BELL’s primary partner in this collaboration is Boston Public Schools and specifically the John W. McCormack Middle School in Dorchester. BELL has worked in partnership with BPS for twenty years to support students most in need of our academic and enrichment programming. As part of a district-wide partnership, BELL provides summer programming to Boston middle school students at risk of being retained in grade, replacing district-run, remedial middle school.
In this partnership, BELL and BPS propose to create a targeted program specifically for Black and Hispanic males at the McCormack School who are at risk of repeating a grade. This program will provide educational support and structure at a time when students are more likely to engage in risky behaviors due to a lack of access to organized activities during the summer.
Maureen Harris, Director of Extended Learning Services at BPS, works closely with BELL to guide all aspects of the program. Across the 13 schools where BPS operates summer programs for children at risk of being retained in grade, the McCormack School was selected as the optimal site for the Boys program based on the particular demonstrated academic and emotional need among the boys in this school community.
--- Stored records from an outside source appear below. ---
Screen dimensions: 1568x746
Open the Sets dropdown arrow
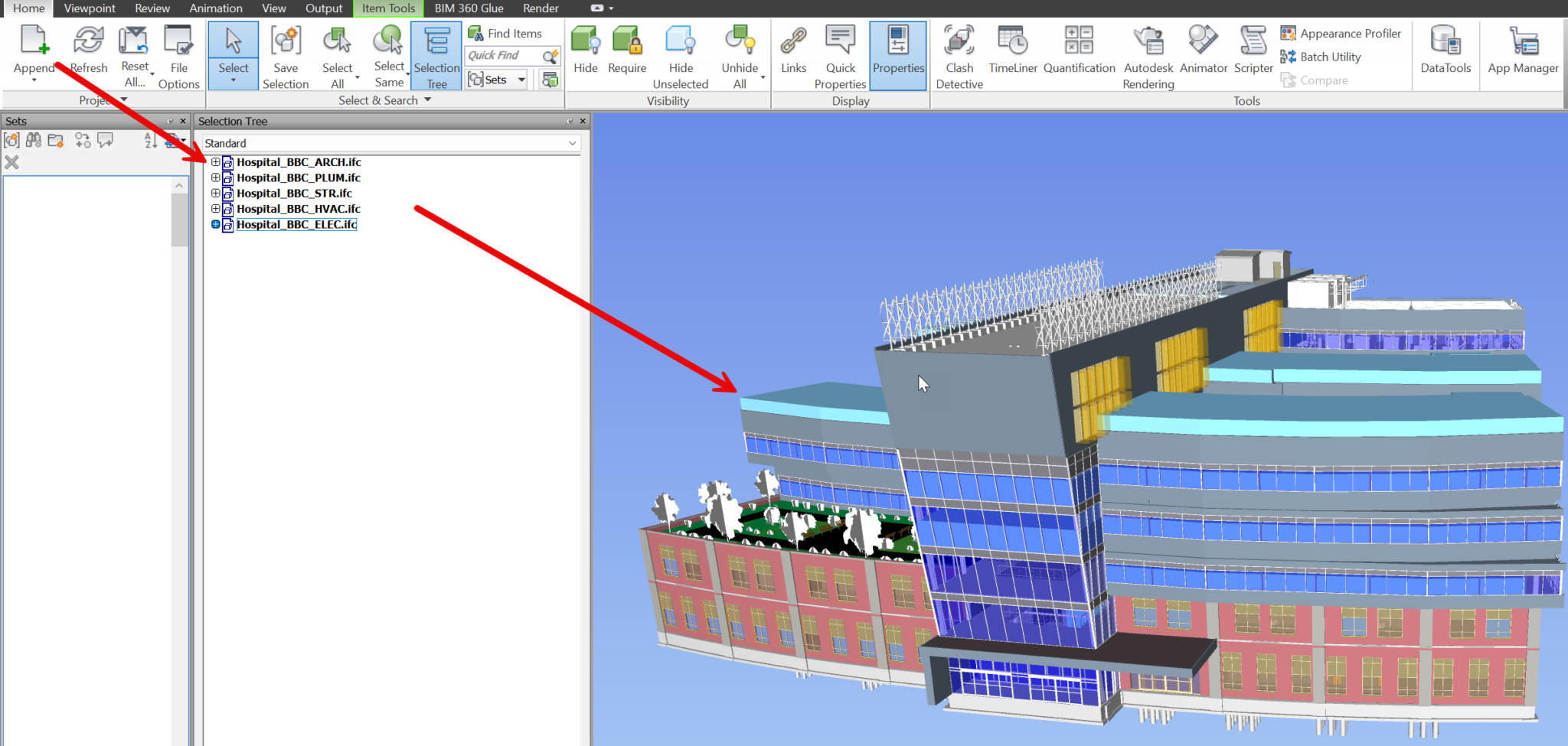pos(523,79)
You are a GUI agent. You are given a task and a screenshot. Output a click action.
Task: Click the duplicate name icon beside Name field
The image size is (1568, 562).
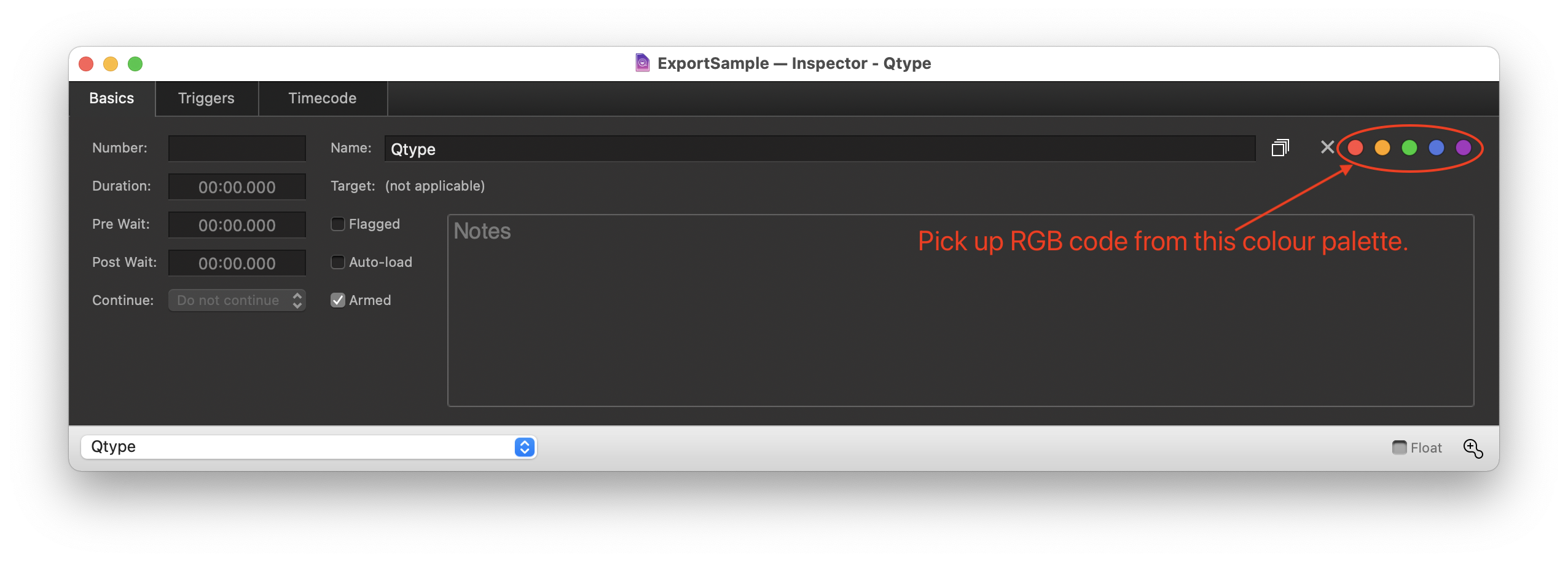(x=1280, y=148)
The McCormack School has a population of close to 80% Black and Hispanic students, and 86% of students qualify for free/reduced-price lunch. The McCormack is a Level 3 school, which means it is among the lowest performing 20% of schools in the state.
Dare to Be King: What if the Prince Lives? is a program designed by David Miller to challenge the beliefs, values, and life styles that contribute to violence among young males. Youth violence, gang involvement, and crime are rooted in deeper problems within family, school, community, and society. The Dare to Be King curriculum serves as a “blueprint” for Rites of Passage/manhood development training programs and organizations working with Black and Hispanic males. This curriculum was created through hundreds of hours of observations of urban youth and conversations with many urban youths as well as parents who have lost children to violence.
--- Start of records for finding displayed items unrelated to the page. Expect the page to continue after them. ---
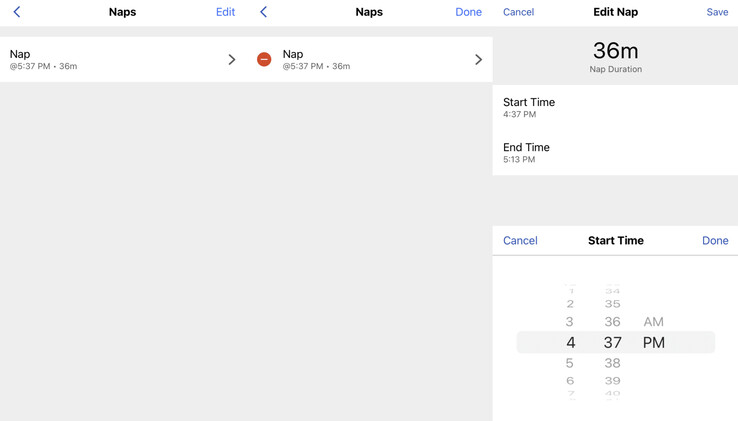738x421 pixels.
Task: Open nap details via the chevron in the first list
Action: point(231,59)
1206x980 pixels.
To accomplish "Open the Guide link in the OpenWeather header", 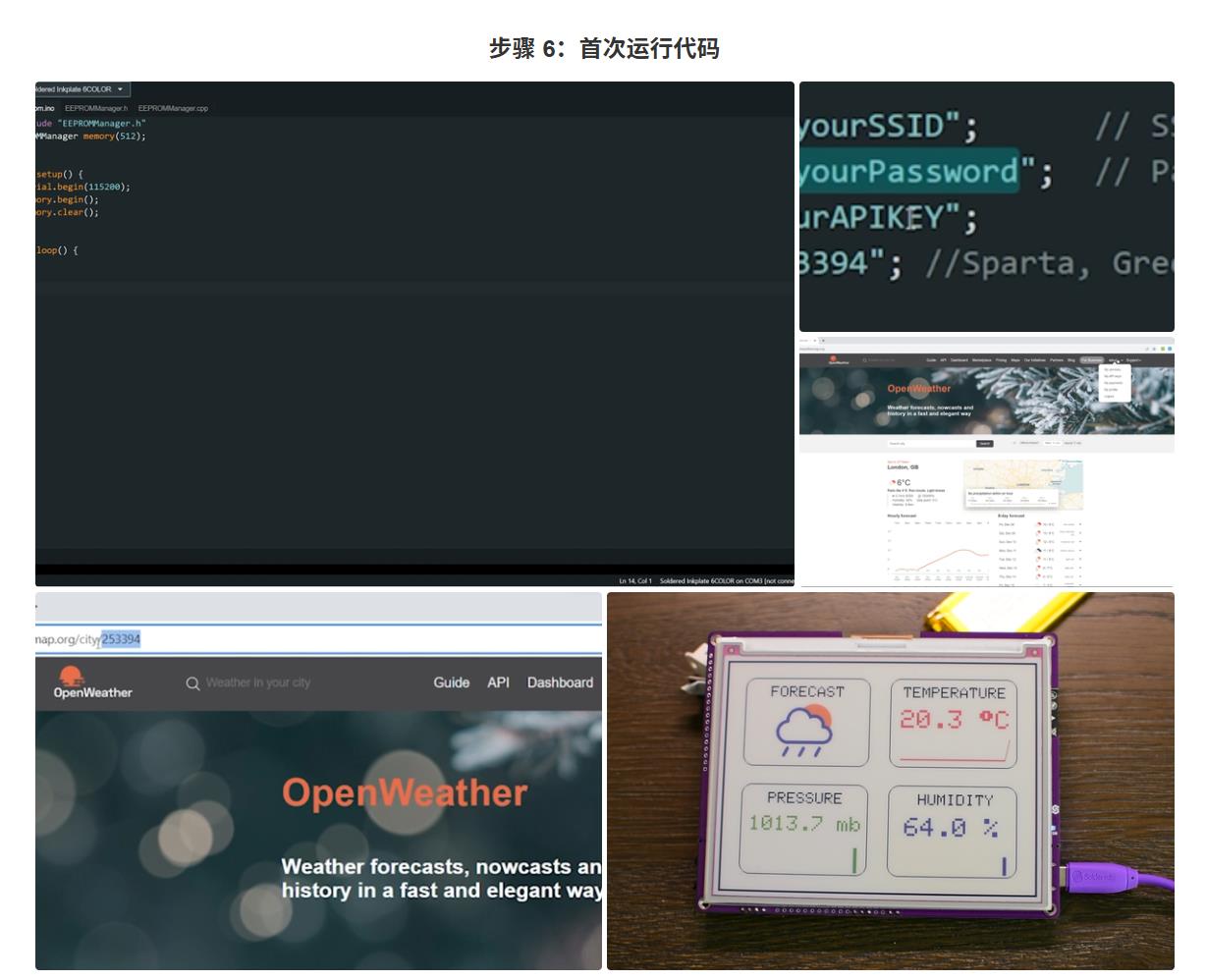I will pyautogui.click(x=452, y=682).
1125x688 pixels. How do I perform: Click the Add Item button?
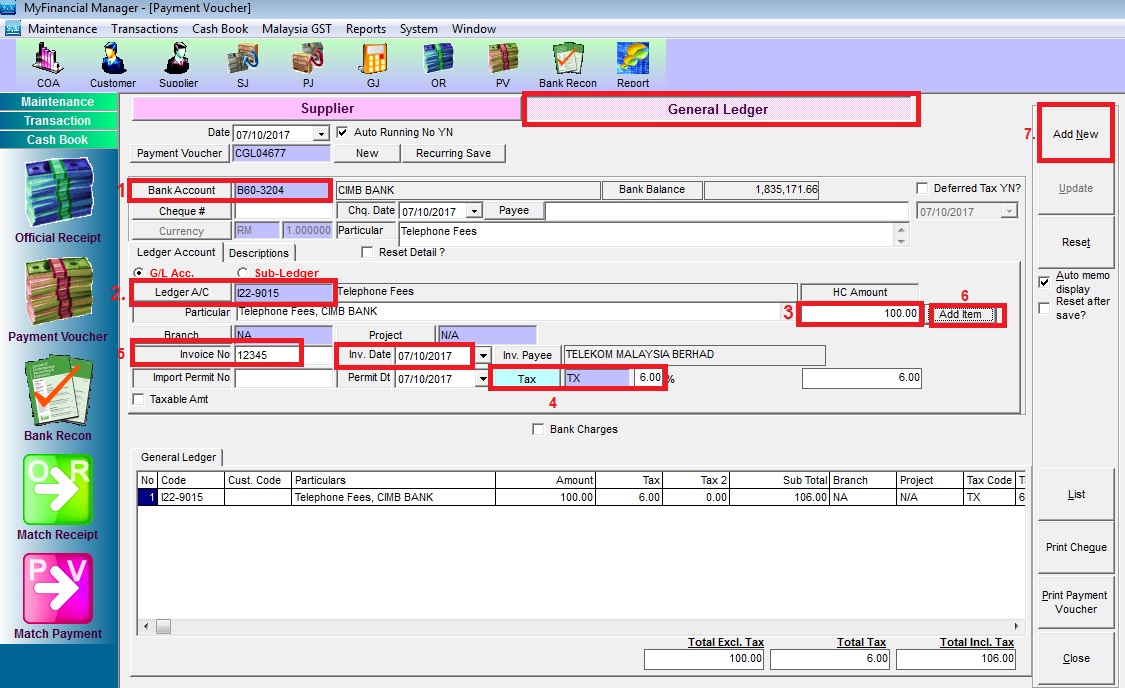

Independent Consultants of Education (ICE), located in Mattapan, MA, will partner with BELL to provide workshops and guest speakers to our scholars. ICE is a consortium of experienced education consultants who conduct college preparatory workshops to motivate young people, including Black and Hispanic boys, to pursue higher education.
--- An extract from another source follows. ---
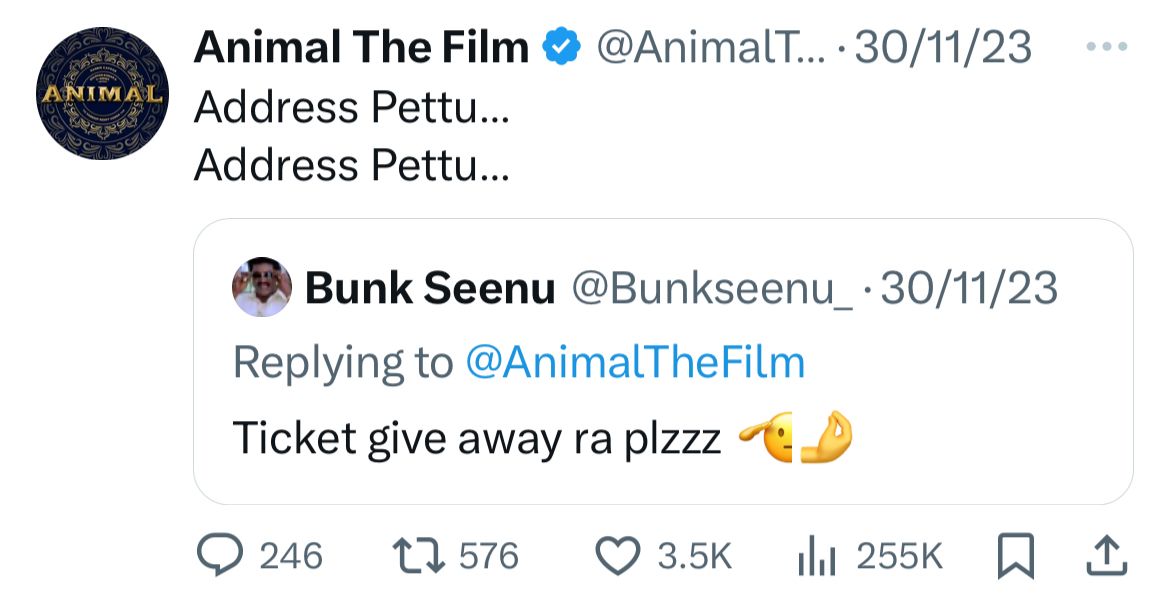Click the Animal The Film display name

coord(361,47)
ICE has worked with BELL in the past to instruct our alumni scholars in several ways, including navigating the college application process and writing college essays. For the Boys of BELL program, BELL and ICE will identify positive role models to function as guest speakers, encourage college-readiness, and embody the core values emphasized each day at the BELL program.
BELL is also in the process of selecting additional individual and organizational partners to participate in the program planning and to function as guest speakers, host field trips, and engage in other activities, particularly during Friday programming, which centers on field trips, community service, and guest speaker sessions. Possible partners include COSEBOC and possible field trips include the MIT Museum and the Museum of Science. Enrichment activity providers will promote self-esteem, self-discipline, respect, and promote good sportsmanship, a sense of belonging, and a strong community through martial arts, basketball, and other group sports. Field trips, community service projects, and guest speaker sessions are designed to expose youth to resources and opportunities in the broader Boston community, help youth develop personal leadership skills, and introduce youth to positive adult male role models and to different pathways and career opportunities.